--- Short problem ---
Starting at the line that has "View the 射龙门 record at 01:06:56" and stopping after the line that has "click(355, 469)", write those lines out again with "record" swapped for "entry" and nothing else changed. Leave the pictures out of your answer.

--- Records for the exercise ---
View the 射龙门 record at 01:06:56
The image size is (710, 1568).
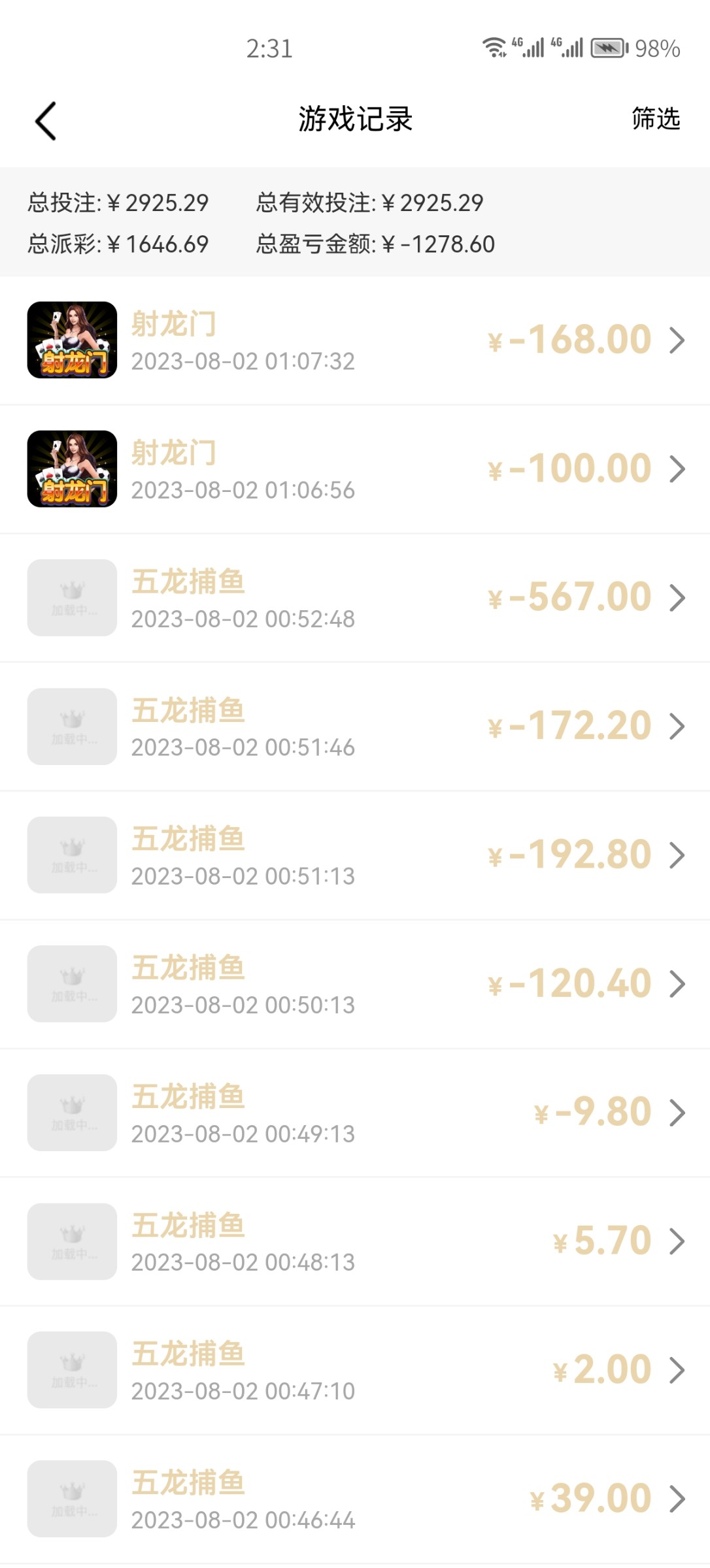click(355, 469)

* * *

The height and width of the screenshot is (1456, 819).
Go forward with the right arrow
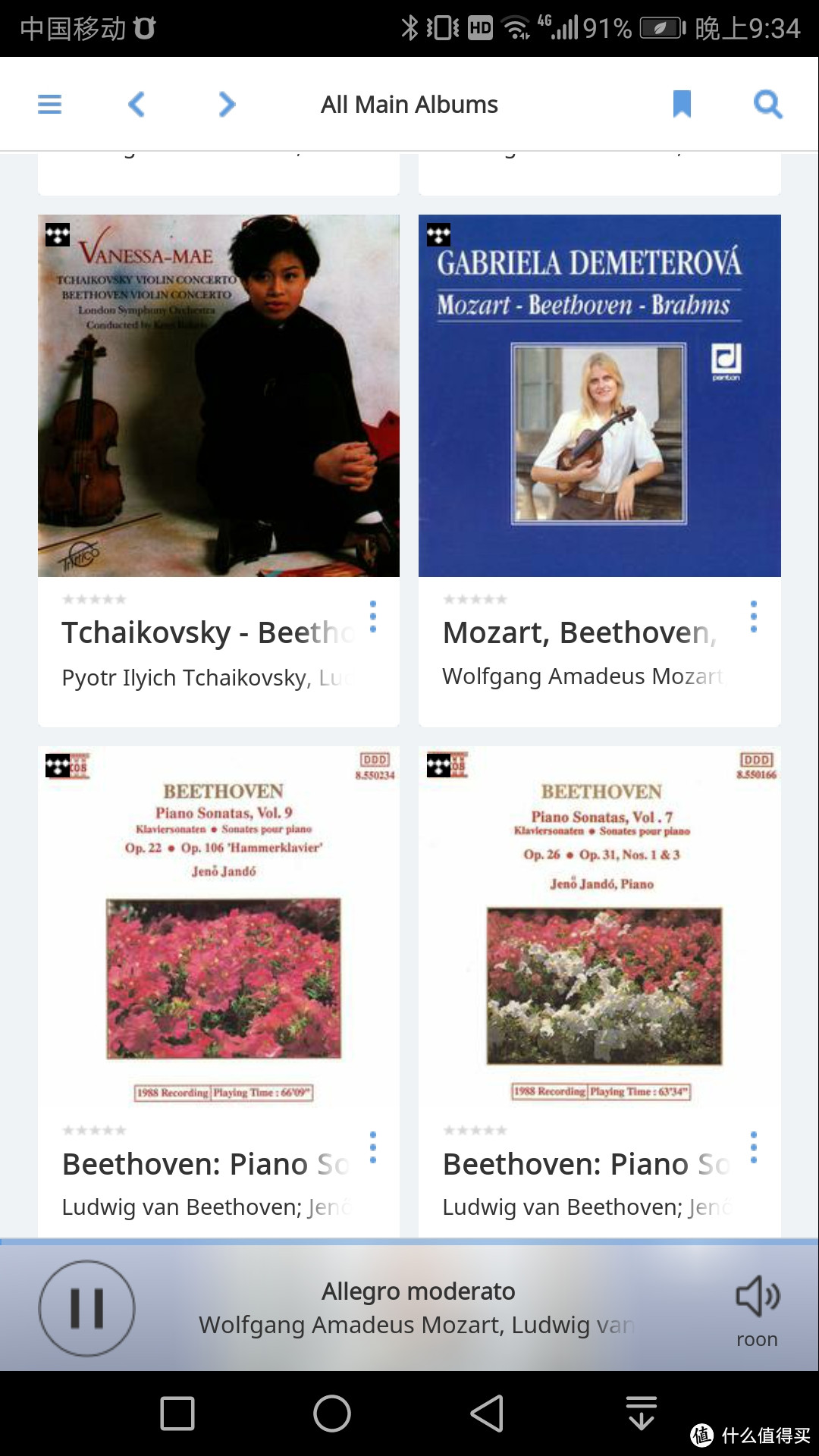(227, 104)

--- Solution below ---
View the 射龙门 entry at 01:06:56
The image size is (710, 1568).
click(355, 469)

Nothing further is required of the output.